**What you have to do**
Set down, please, without alteration, the lines of the entries below from the first through the one containing "Bir dahaki sefere".

**Material for this task**
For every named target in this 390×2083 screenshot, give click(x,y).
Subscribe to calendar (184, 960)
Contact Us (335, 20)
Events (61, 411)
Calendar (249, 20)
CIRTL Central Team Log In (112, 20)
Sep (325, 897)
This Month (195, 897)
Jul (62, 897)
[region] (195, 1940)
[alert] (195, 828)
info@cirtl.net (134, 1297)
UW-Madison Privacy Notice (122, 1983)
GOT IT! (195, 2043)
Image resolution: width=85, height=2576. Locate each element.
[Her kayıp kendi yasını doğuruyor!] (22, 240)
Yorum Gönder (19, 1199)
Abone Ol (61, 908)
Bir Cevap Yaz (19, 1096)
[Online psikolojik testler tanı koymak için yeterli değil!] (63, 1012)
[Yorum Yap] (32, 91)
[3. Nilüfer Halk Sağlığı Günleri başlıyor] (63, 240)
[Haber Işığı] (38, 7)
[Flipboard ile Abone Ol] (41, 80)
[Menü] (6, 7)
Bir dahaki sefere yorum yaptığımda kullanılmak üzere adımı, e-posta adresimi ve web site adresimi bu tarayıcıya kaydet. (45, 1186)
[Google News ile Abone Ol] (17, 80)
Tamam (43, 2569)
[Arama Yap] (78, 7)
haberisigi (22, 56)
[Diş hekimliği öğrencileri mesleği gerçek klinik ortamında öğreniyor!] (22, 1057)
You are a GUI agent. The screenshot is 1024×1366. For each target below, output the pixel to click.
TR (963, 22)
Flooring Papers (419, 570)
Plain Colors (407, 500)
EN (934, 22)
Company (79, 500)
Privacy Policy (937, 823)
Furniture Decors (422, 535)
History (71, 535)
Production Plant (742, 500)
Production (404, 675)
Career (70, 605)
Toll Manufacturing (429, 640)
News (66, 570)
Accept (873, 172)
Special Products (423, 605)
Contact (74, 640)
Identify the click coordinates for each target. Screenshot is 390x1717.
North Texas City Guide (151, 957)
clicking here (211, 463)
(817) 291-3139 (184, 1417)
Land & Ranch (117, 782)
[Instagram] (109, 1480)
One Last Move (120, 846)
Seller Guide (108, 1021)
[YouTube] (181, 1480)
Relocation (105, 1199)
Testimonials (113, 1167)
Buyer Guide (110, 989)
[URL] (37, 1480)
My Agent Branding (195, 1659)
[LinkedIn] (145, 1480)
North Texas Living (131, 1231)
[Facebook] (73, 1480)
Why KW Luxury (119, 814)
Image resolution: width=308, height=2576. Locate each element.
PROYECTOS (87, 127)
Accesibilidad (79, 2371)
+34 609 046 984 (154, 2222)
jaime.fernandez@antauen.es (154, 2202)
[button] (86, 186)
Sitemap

**Response area**
For every named target in this 390×2083 screenshot, give click(x,y).
Subscribe to calendar (184, 960)
Contact Us (335, 20)
Events (61, 411)
Calendar (249, 20)
CIRTL Central Team Log In (112, 20)
Sep (325, 897)
This Month (195, 897)
Jul (62, 897)
[region] (195, 1940)
[alert] (195, 828)
info@cirtl.net (134, 1297)
UW-Madison Privacy Notice (122, 1983)
GOT IT! (195, 2043)
Image resolution: width=85, height=2576. Locate each element.
[Her kayıp kendi yasını doğuruyor!] (22, 240)
Yorum Gönder (19, 1199)
Abone Ol (61, 908)
Bir Cevap Yaz (19, 1096)
[Online psikolojik testler tanı koymak için yeterli değil!] (63, 1012)
[Yorum Yap] (32, 91)
[3. Nilüfer Halk Sağlığı Günleri başlıyor] (63, 240)
[Haber Işığı] (38, 7)
[Flipboard ile Abone Ol] (41, 80)
[Menü] (6, 7)
Bir dahaki sefere yorum yaptığımda kullanılmak üzere adımı, e-posta adresimi ve web site adresimi bu tarayıcıya kaydet. (45, 1186)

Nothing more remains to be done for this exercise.